Исходный текст
━━━━━━

У него была соблазнительнейшая походка, походка «клевого парня», говоря языком 60-х годов. Как описывал его позже один свидетель: «Он был классным – сдержанным, спокойным, исполненным тихого презрения… Он был классным, потому что всегда делал, что хотел, что бы ни подумали окружающие. Он был классным, потому что знал, чего хотел, и никогда не сворачивал с пути»[13 - * Lester Allen Sr., «A Shuddering of Girls».].
Хотя Тони вырос в семье португальских иммигрантов, простых работяг, и мать его была горничной, которая зимой жила на пособие и детские выплаты на Винни, Тони считал себя городским парнем, выше и умнее своих одноклассников по старшей школе Провинстауна. Он ворчал, что ребята из класса тупицы, которые целыми днями плюются жеваной бумагой и щелкают друг друга скрепками на резинке. Обществу одноклассников он предпочитал компанию ребят постарше, которые воспринимали его почти как ровесника, школьного героя. И Тони эта роль очень нравилась.

━━━━━━

Предоставленные материалы
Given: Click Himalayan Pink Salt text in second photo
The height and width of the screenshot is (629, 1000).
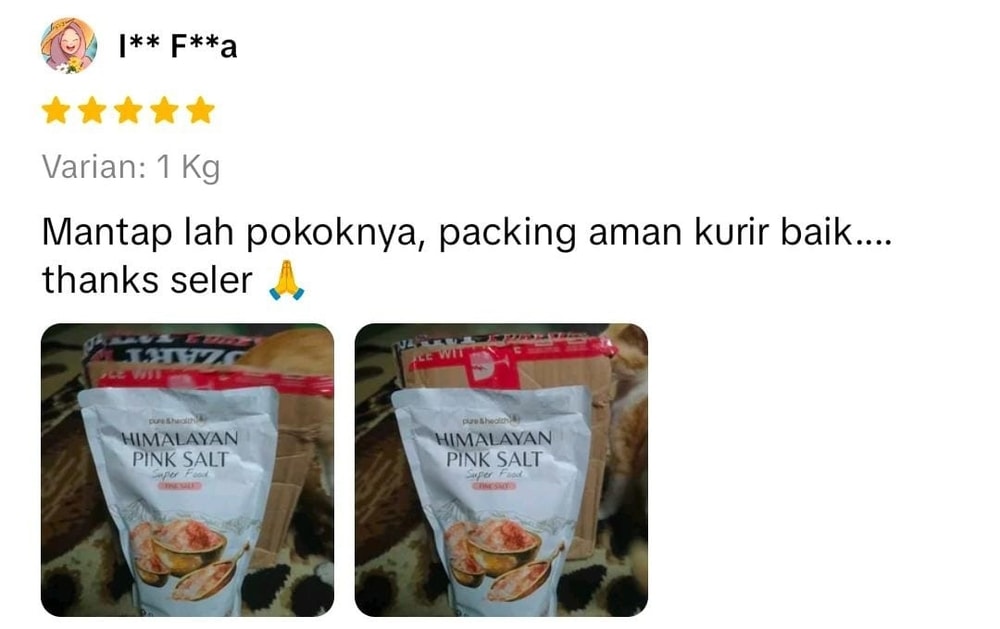Looking at the screenshot, I should coord(494,449).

━━━━━━

Задания к упражнению
1. Перепечатайте из исходного текста фрагмент от слов «Хотя Тони вырос» до слов «роль очень нравилась.» включительно.
2. Кем работала мать Тони согласно исходному тексту?

Ожидаемые ответы
1.
Хотя Тони вырос в семье португальских иммигрантов, простых работяг, и мать его была горничной, которая зимой жила на пособие и детские выплаты на Винни, Тони считал себя городским парнем, выше и умнее своих одноклассников по старшей школе Провинстауна. Он ворчал, что ребята из класса тупицы, которые целыми днями плюются жеваной бумагой и щелкают друг друга скрепками на резинке. Обществу одноклассников он предпочитал компанию ребят постарше, которые воспринимали его почти как ровесника, школьного героя. И Тони эта роль очень нравилась.

2. Она была горничной.